Заметим, что избиратели, входившие в подобные структуры электоральной мобилизации, совершенно не обязательно искренне поддерживали ЛДП. Их электоральное поведение стало основываться на выборе меньшего из двух зол: поддержать «нелюбимую» партию, обеспечивающую «трофеями» в виде преференциальных проектов с бюджетным финансированием, или проголосовать «по зову сердца» против, но оказаться при этом полностью исключенным из бенефициарной сферы государственного патронажа. Как отмечал С.Рид, клиентелистская политика ЛДП заставляла голосовать за нее на выборах даже ее оппонентов, которые были вынуждены считаться с перспективой утраты доступа к государственным ресурсам в случае победы оппозиции. По его мнению, у многих были даже основания опасаться, что отказ от поддержки ЛДП может повлечь за собой «возмездие» со стороны правительства (8, р. 359). Иными словами, поддержка партии власти в регионах во многих случаях носила условный характер и была оборотной стороной безальтернативного характера системы правления ЛДП.


Следующим секретом длительного правления ЛДП явились до предела отточенные методики недопущения раскола и поддержания единства партийных рядов. Следует учесть, что по своему характеру ЛДП с самого начала создавалась как партия-конгломерат, объединившая в своих рядах представителей различных идеологических течений консервативной ориентации. ЛДП была учреждена в 1955 г. в ответ на реальную угрозу прихода к власти левых сил (объединившихся в единую партию правых и левых социалистов) и состояла из двух различных в идеологическом отношении партий: проамериканской Либеральной, проповедовавшей идеи западной либеральной демократии, и более националистической Демократической, стоявшей за «японские ценности» и отрицавшей характерные для США крайние проявления рыночного фундаментализма. Внутренняя структура ЛДП была изначально построена на основе деления партии на фракции, состоявшие из депутатов обеих палат парламента и обладавшие значительной финансовой, кадрово-организационной и даже идейно-политической автономией.


Фракции были неформальными организациями, не имевшими ни официальной регистрации, ни собственных нормативных документов. В разное время в ЛДІ1 насчитывалось от 5 до 12 фракций, во главе которых стояли наиболее влиятельные и опытные политики, обладавшие наибольшим внутрипартийным стажем. Самая крупная из таких фракций (так называемая суперфракция, появившаяся во времена правления К.Танака), насчитывала около 150 депутатов, самая мелкая - всего несколько членов. Именно межфракционные соглашения лежали в основе всех крупных кадровых решений внутри ЛДП. Фракции давали своим рядовым членам определенные перспективы кадрового роста внутри партии, обеспечивали их финансовыми и иными ресурсами для проведения избирательных кампаний, участвовали в принятии важнейших кадровых решений, включая определение председателя партии.

Выдержки из данных —
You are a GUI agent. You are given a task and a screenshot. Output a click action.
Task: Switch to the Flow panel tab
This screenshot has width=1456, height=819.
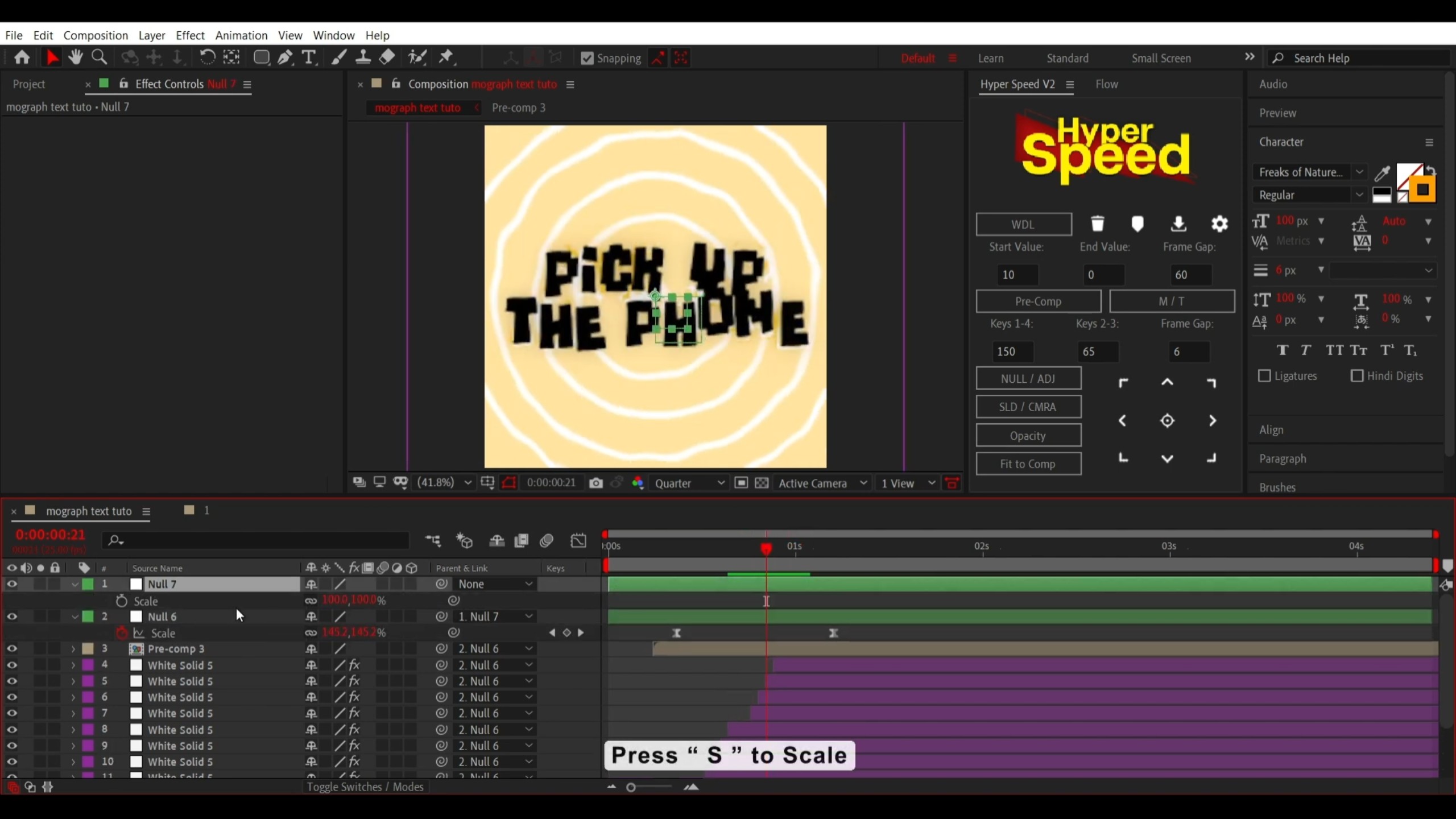click(1106, 84)
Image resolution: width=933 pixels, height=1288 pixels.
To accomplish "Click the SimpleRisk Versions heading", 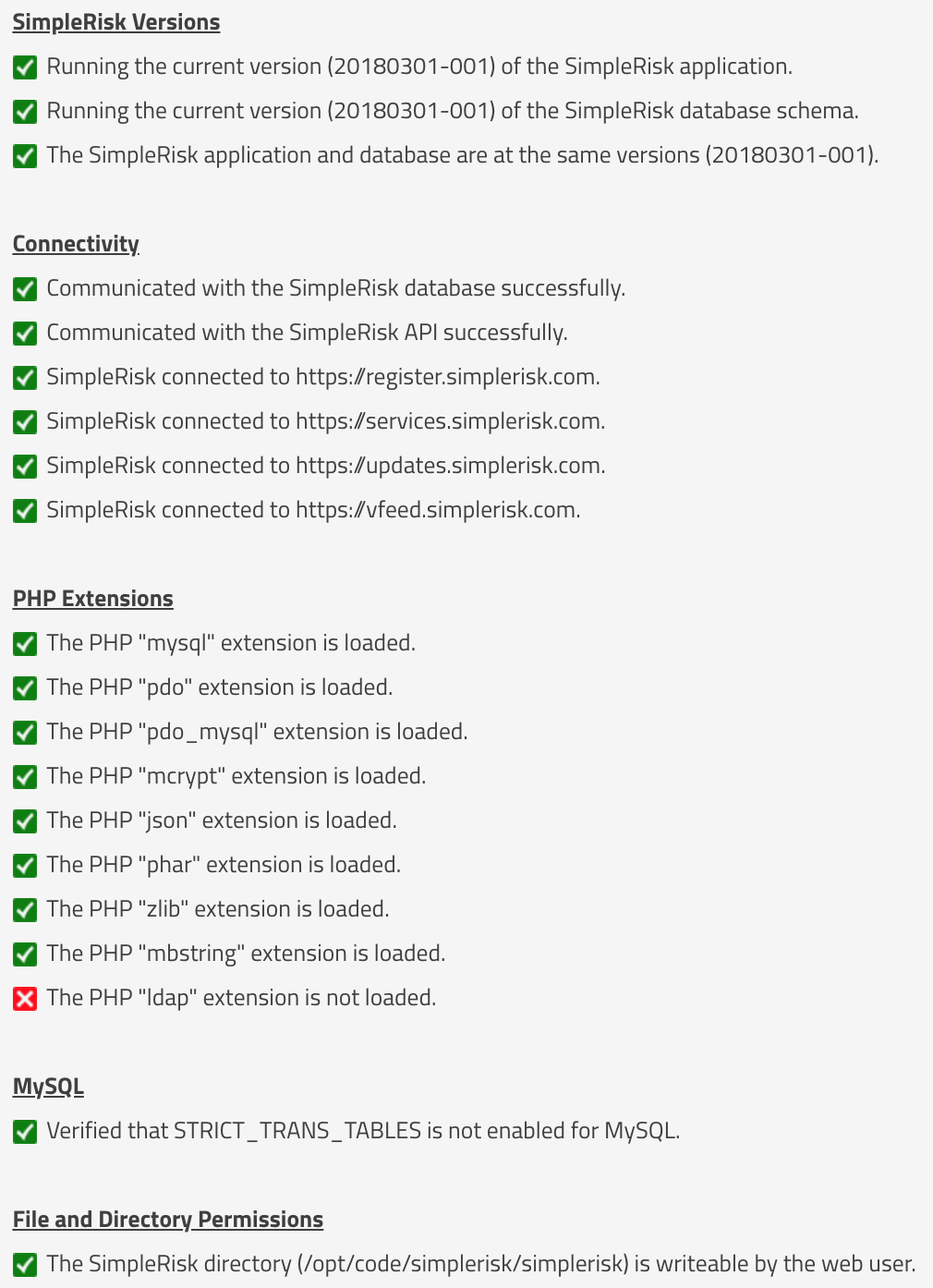I will click(x=116, y=22).
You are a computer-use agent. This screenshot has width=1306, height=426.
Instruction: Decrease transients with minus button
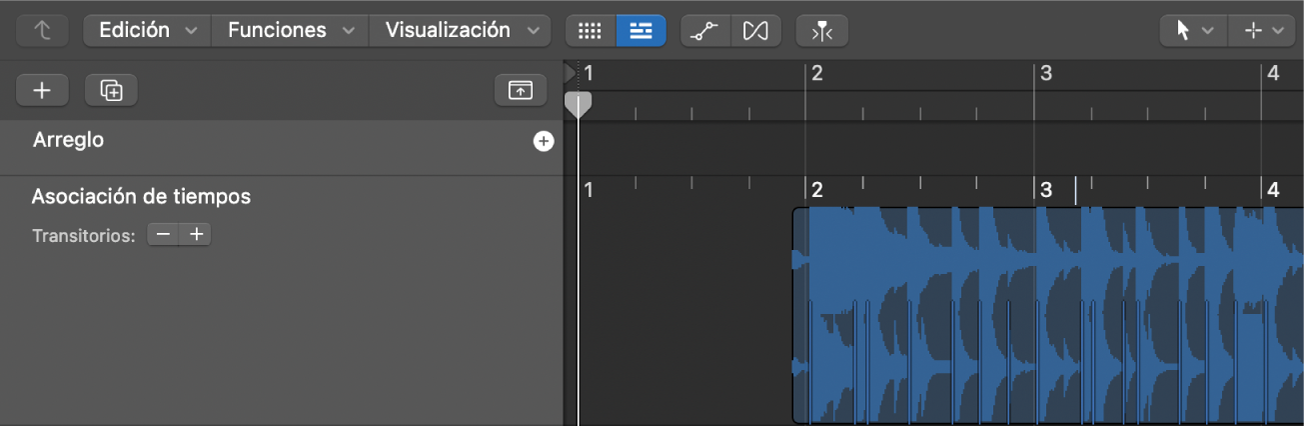click(163, 235)
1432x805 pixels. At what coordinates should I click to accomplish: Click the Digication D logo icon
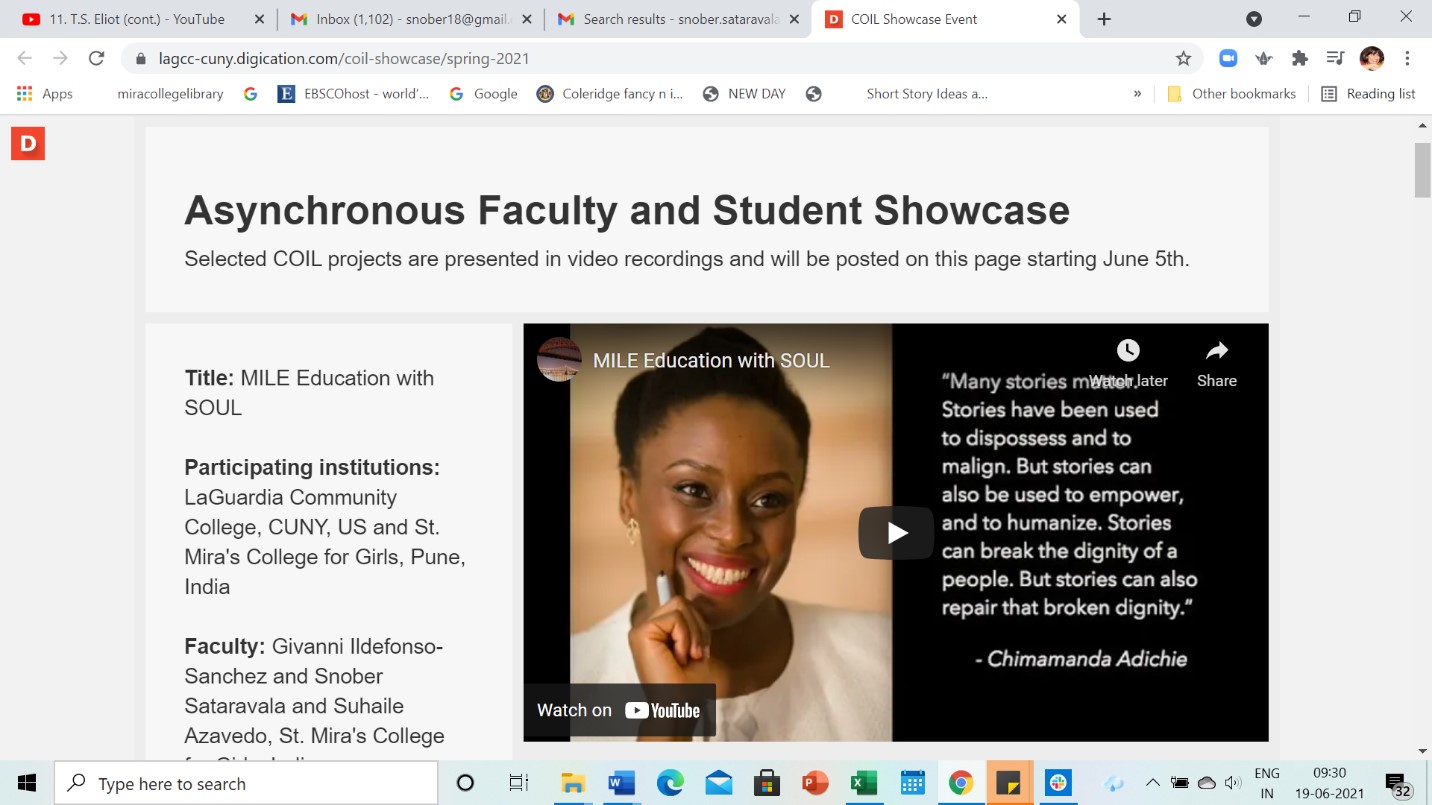(x=28, y=143)
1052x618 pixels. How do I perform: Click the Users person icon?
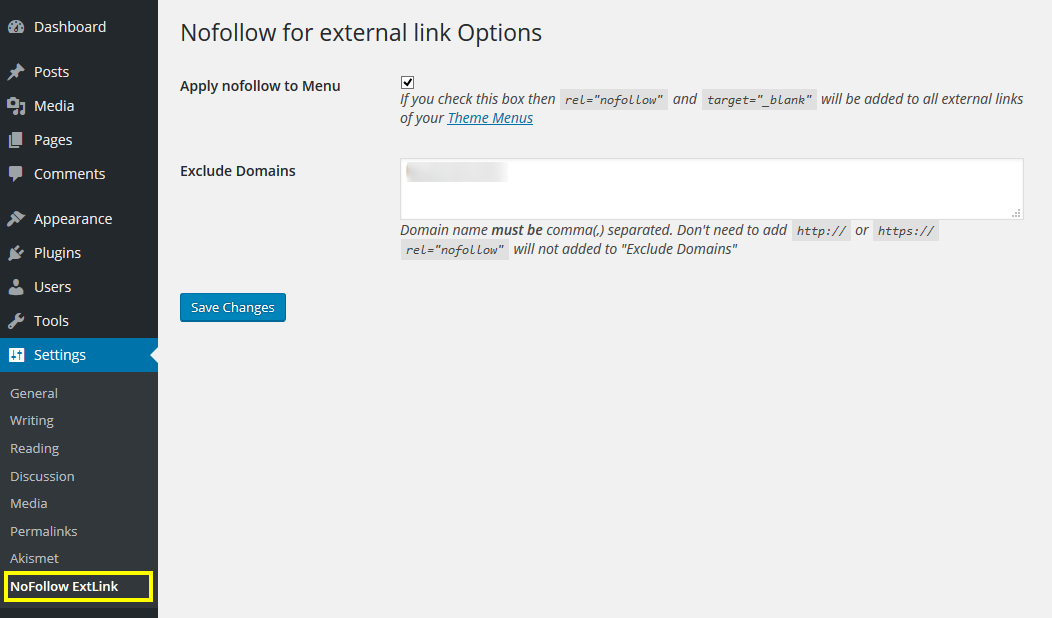(x=16, y=287)
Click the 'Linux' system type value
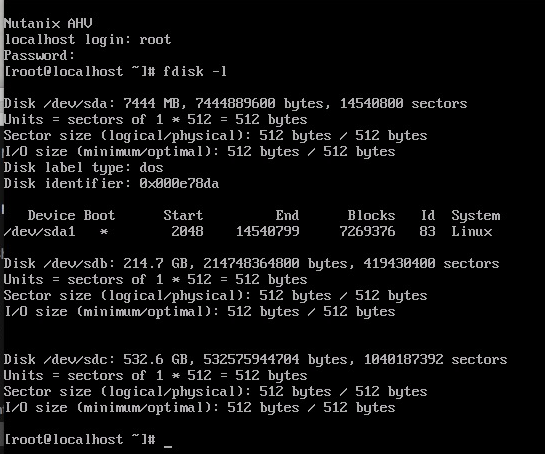Viewport: 545px width, 454px height. click(x=472, y=232)
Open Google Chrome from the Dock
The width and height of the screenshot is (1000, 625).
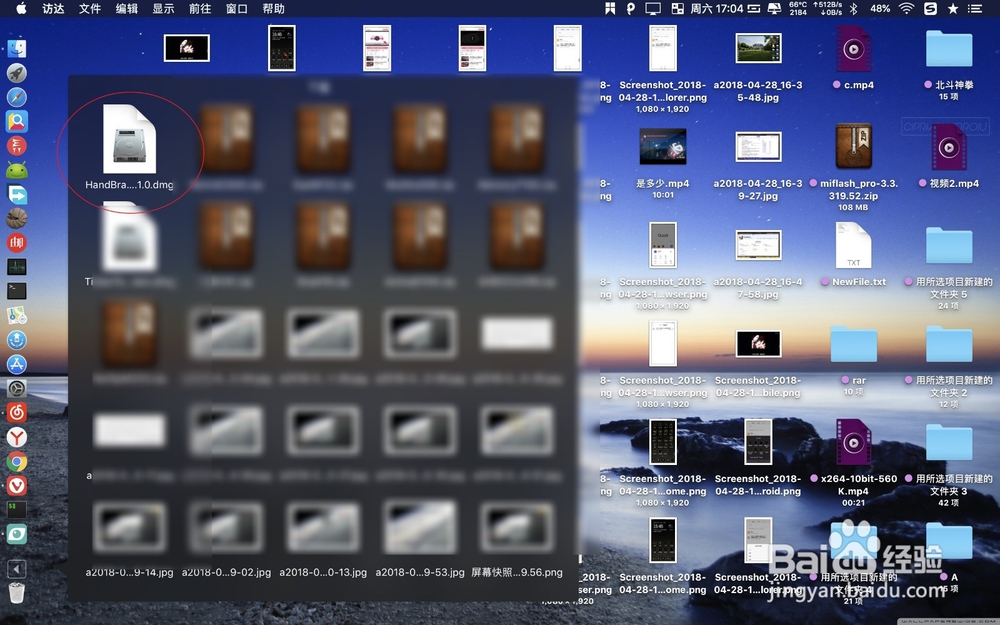pos(17,461)
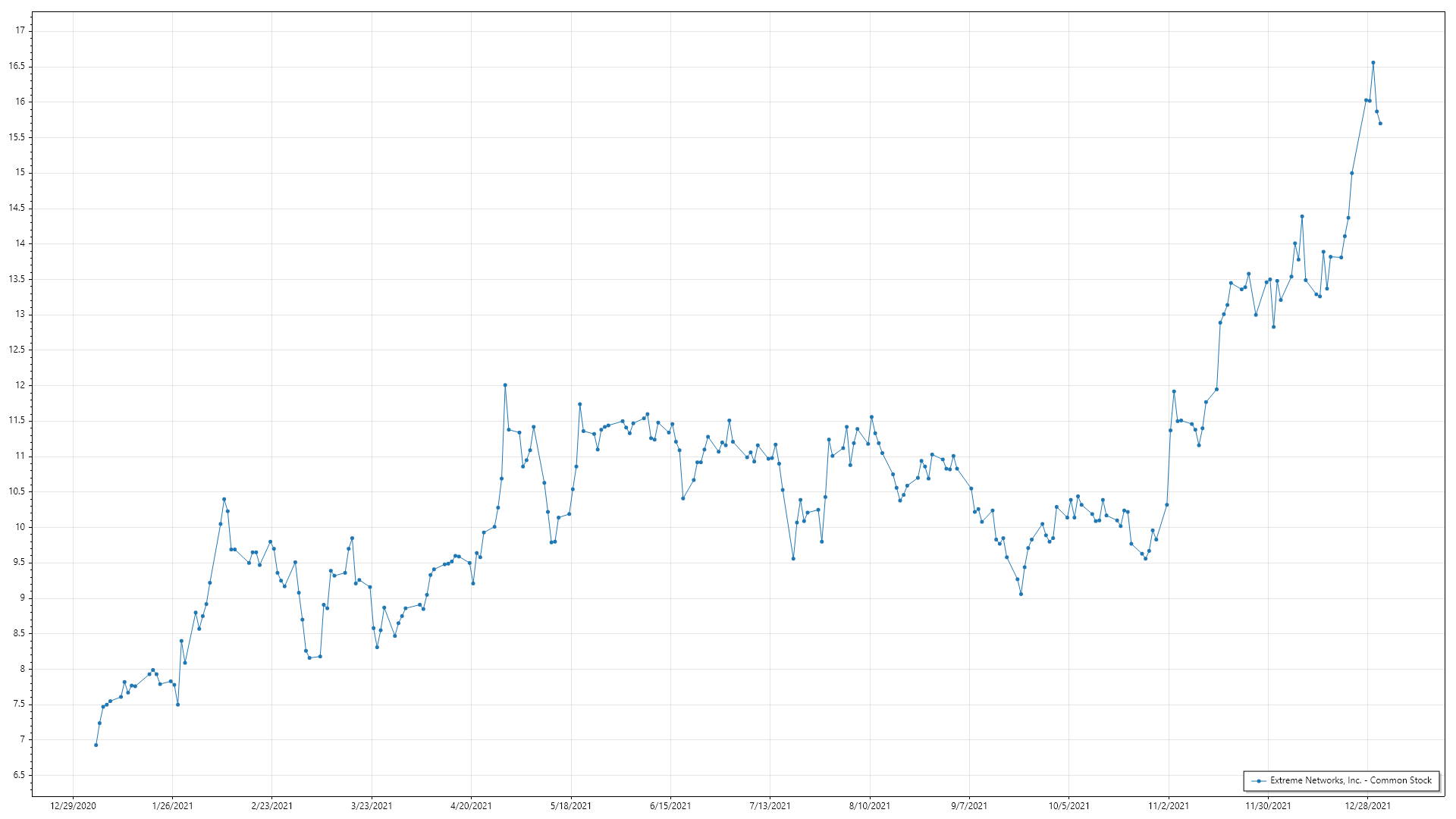The image size is (1456, 819).
Task: Click the 4/20/2021 x-axis label
Action: point(471,805)
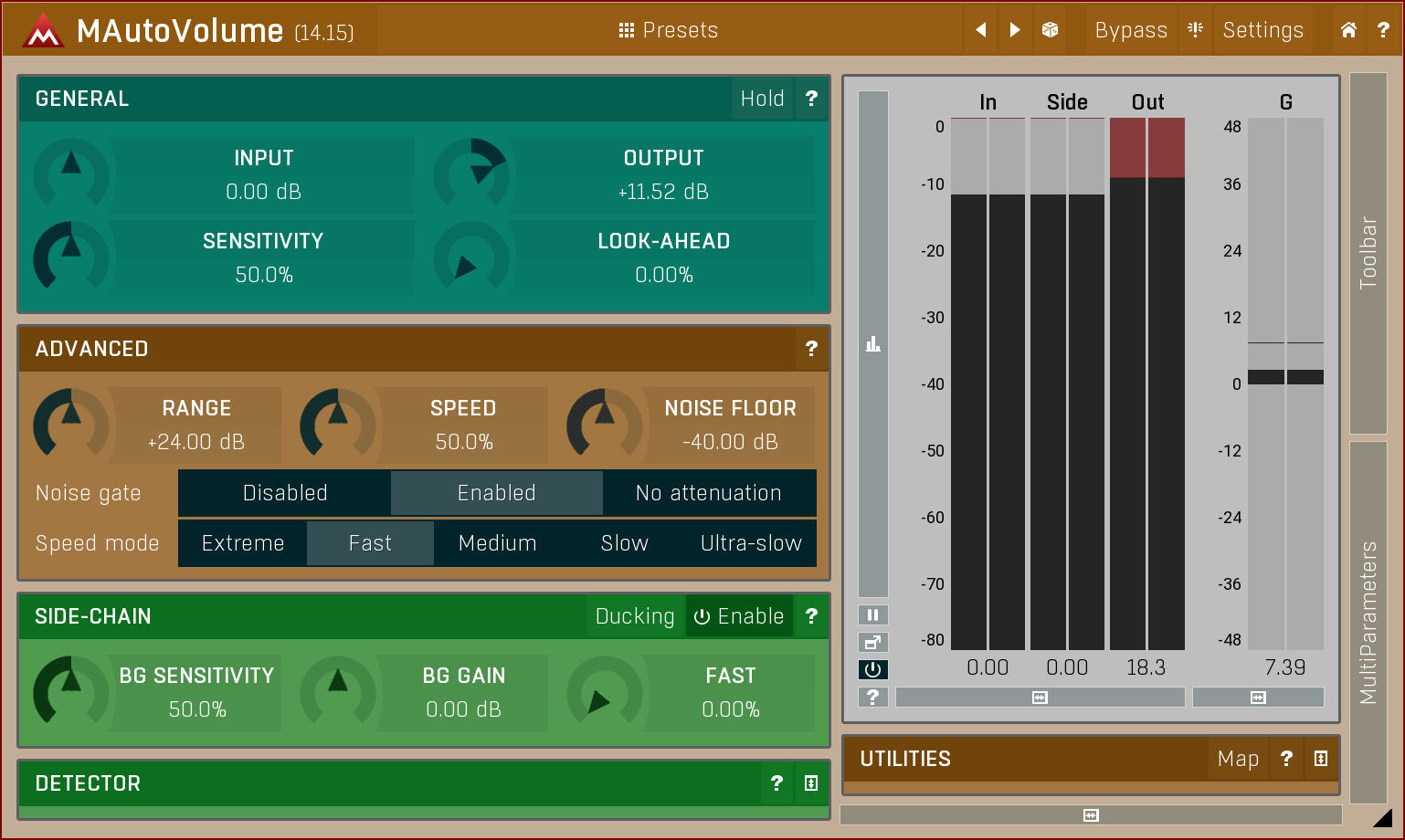This screenshot has height=840, width=1405.
Task: Toggle Hold in the General panel
Action: [x=762, y=99]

Задания —
a: В каком году, согласно фрагменту о правлении ЛДП, была учреждена эта партия?
b: Пожалуйста, напишите продолжение фрагмента о правлении ЛДП, которое следует за его последним предложением.

Разобранные задания —
a: В 1955 году.

b:
При этом если в 1950-1960-е гг. в партии сформировалась своего рода внутренняя биполярность, основанная на противостоянии фракций «основного» и «антиосновного» течений, то в 1970-е годы партия стала управляться в основном одной, наиболее многочисленной «суперфракцией», без согласия которой не принималось ни одного значимого решения.


Фракции жестко конкурировали между собой за «трофеи» в виде постов в кабинете министров и высшей партийной номенклатуре, они же перетягивали канат, стараясь привлечь к себе новых членов лучшими кадровыми и электоральными перспективами. И хотя реальный вес того или иного партийного лидера находился в прямой зависимости от численности возглавляемой им фракции, неуклонно соблюдавшиеся принципы ротации предоставляли всем без исключения лидерам фракций реальный шанс встать во главе партии. В целом стоит отметить, что только в условиях фракционной системы алгоритмы смены руководства могли быть успешными: лидеры противоборствующих внутрипартийных группировок сменяли друг друга у власти в строго установленном порядке согласно «очереди во власть».


Вместе с тем доступ к различным «благам» в виде кадровых назначений напрямую зависел от общего успеха ЛДП на выборах, что в свою очередь заставляло фракции активно сотрудничать между собой и ограничивало проявления чрезмерного накала соперничества.


Помимо фракций, в ЛДП существовали депутатские группы, специализировавшиеся на определенной области государственного управления - строительстве, сельском хозяйстве, науке и образовании, международных отношениях в целом и отношениях с отдельными странами, в частности. Эти группы, получившие название дзоку (кланы), концентрировались в секциях Совета по политическим вопросам ЛДП - основного партийного органа, занимающегося выработкой политического курса в определенной области.


Помимо дзоку, в ЛДП существовали также многочисленные «группы давления», занимавшиеся лоббированием в партийных и правительственных органах определенных решений, отвечающих интересам конкретных экономических и политических кругов. В 1980-е годы именно деятельность этих групп подготовила многие судьбоносные решения, определившие развитие японской экономики на десятилетия вперед - налоговую реформу, либерализацию сельскохозяйственного рынка, дерегулирование и т.д. Следует учесть, что политические и экономические профили различных внутрипартийных группировок, отражавших интересы огромного спектра социальных слоев, были настолько многообразными, что достижение внутрипартийного консенсуса оказывалось делом исключительно сложным, если не сказать почти невозможным [9, р. 99].


В условиях существования фракционной системы, групп давления и иных внутрипартийных группировок единственным способом сохранения единства партии являлись методы сглаживания конфликтности и достижения компромиссов. Важнейшим методом сохранения единства партии было неуклонное следование принципу консенсуса при принятии политических решений, цель которого заключалась в том, чтобы не допустить раскола партии. Если единства мнений в случае конфликтных ситуаций и даже расхождений во мнениях достичь не удавалось, решение откладывалось на потом, а если требовалось срочное решение, выбирался наиболее компромиссный вариант, в котором противоречия были по возможности заретушированы.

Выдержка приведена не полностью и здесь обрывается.